F series School of Architecture

I was granted permission to create a large scale intervention at Colin St John Wilson and Alex Hardy’s extension building during the summer of 2002, when the students who usually occupy it were on holiday. Three weeks were spent restoring the first floor interior to a condition close to the architects’ original intentions, before works from F series were installed. Nicola and I met with St John Wilson and we went through his archive, unearthing a set of photographs and stories about the building that were shared with visitors to the exhibition and later published alongside Graham Murrell’s photographs.

The following extract from Concrete Evidence by Sarah Jackson in The Architects’ Journal touches on the relationship between aesthetics and ethics in the constructed world.

Two grey double square rectangles face you, offset against a rough, mottled brick wall. Shafts of light spill down from the roof coffers; one wall is washed with light. It is cloudy and the skies outside are changing quickly, but inside it is quiet and calm. The rectangles are slightly different shades, and from afar they seem thin and fragile. They don’t quite touch the wall or each other, they just hover. Up close, you realise that they are concrete panels – very fine concrete, certainly in comparison to the rough in situ concrete beams above. There is a slight shuttering grain, really just a ripple on the surface, and one or two bubbles; corners are exact and sharp.

The main body of this otherwise empty room is square, and the panels are placed offcentre on the main wall. It leads into a darker space, obviously a lecture room, as Robin Day plywood chairs wait in line, and the slide projector is whirring. There is a sense of expectancy, of waiting, but it takes some time to establish what you are there to see. The lectern, itself a veneered double square, is exactly illuminated by the projector. It is tightly focused, no light spills out.

This is an installation by Daniel Edwards, one from his F series installed in the Extension to the School of Architecture, Cambridge, during the summer of 2002. Colin St John Wilson and Alex Hardy’s robust little building, which was completed in 1959, has probably not looked as perfect since then.
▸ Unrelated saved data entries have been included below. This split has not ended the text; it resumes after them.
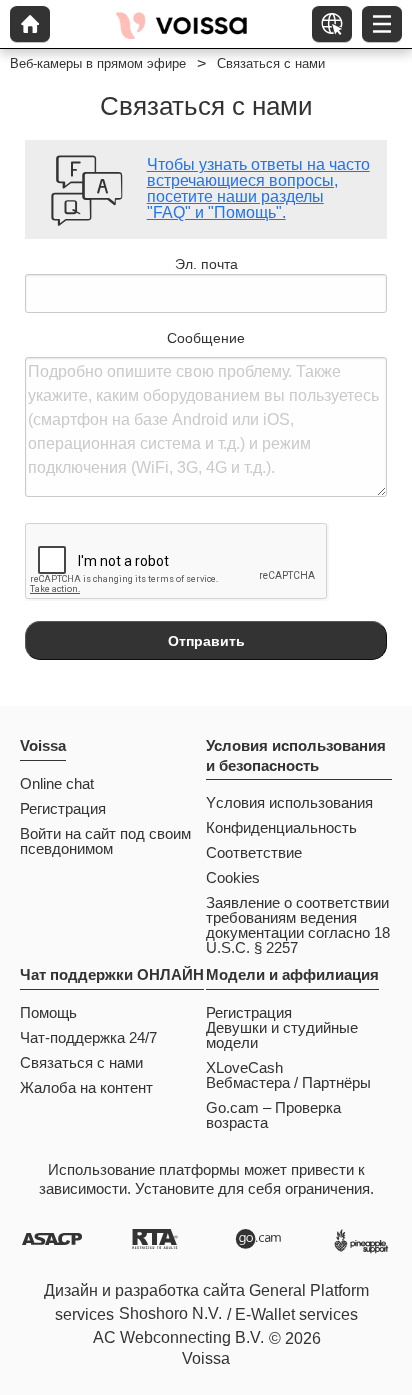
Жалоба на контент (86, 1087)
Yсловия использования (289, 802)
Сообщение (206, 338)
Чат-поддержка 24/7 (88, 1037)
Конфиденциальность (281, 827)
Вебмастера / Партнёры (288, 1082)
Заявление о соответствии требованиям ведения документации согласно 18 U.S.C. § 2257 (298, 925)
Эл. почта (206, 264)
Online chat (57, 783)
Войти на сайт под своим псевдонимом (105, 841)
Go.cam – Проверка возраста (273, 1115)
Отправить (206, 641)
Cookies (233, 877)
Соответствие (254, 852)
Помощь (48, 1012)
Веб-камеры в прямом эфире (98, 63)
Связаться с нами (81, 1062)
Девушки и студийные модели (282, 1035)
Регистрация (63, 808)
Perversely, maybe unavoidably, schools of architecture do not seem to value the fabric or aesthetics of their buildings. Edwards had access to the building for six weeks during the summer holidays, and the first three were spent removing all the unoriginal accretions – boards, screws, paint, notices, inappropriate furniture – and then lovingly polishing it back to its former state. Holes were filled with coloured plasticine, floors cleaned, light bulbs replaced. A mixture of amateur conservation, basic maintenance and plain tlc. The resulting installation is an art and architecture collaboration that forces you to question both the objects themselves – in this case the two concrete double squares, and the more ethereal rectangle of light – and the building itself.

In the supporting exhibition documentation, which is itself beautifully produced by Edwards, reference is made to Reyner Banham’s The New Brutalism (1966). This book is relevant on several levels – its inclusion of the Extension to the School of Architecture helped make the building the canonic work it is, and it was an early (and continuing) influence on Edwards’ work. He has a strong rapport for architecture of this style and period (in fact, this F series was originally inspired by the Smithsons’ Economist Building), and he grapples with the same working morality questioned in the book – ethics or aesthetics?

Edwards says aesthetics, but there is an indisputable moral dimension to his work. He reworks themes tirelessly through series of projects, as if searching for an aesthetic ideal; F series followed on from E, D etc. All are multiple concrete panels, similar in conception, but with different proportions and surface treatment.

Edwards pursues his aesthetic goals with such depth and sincerity that you cannot but give him full respect. His work is not for those who like their art flashy; it is elegant, questioning and calm. He is, not surprisingly, delightfully modest, and while of course he would like everyone to appreciate his work, he is under no illusion that they will.

He is fortunate in that he does not rely on selling his work to make a living (he is a director of a special needs school), and so does not have to engage with the brash commercial art world. For Banham, ethical concerns outweighed aesthetics. Edwards states the reverse. But for both, the relationship is so intense, so intertwined, and so essential, that one wonders why one needs to choose.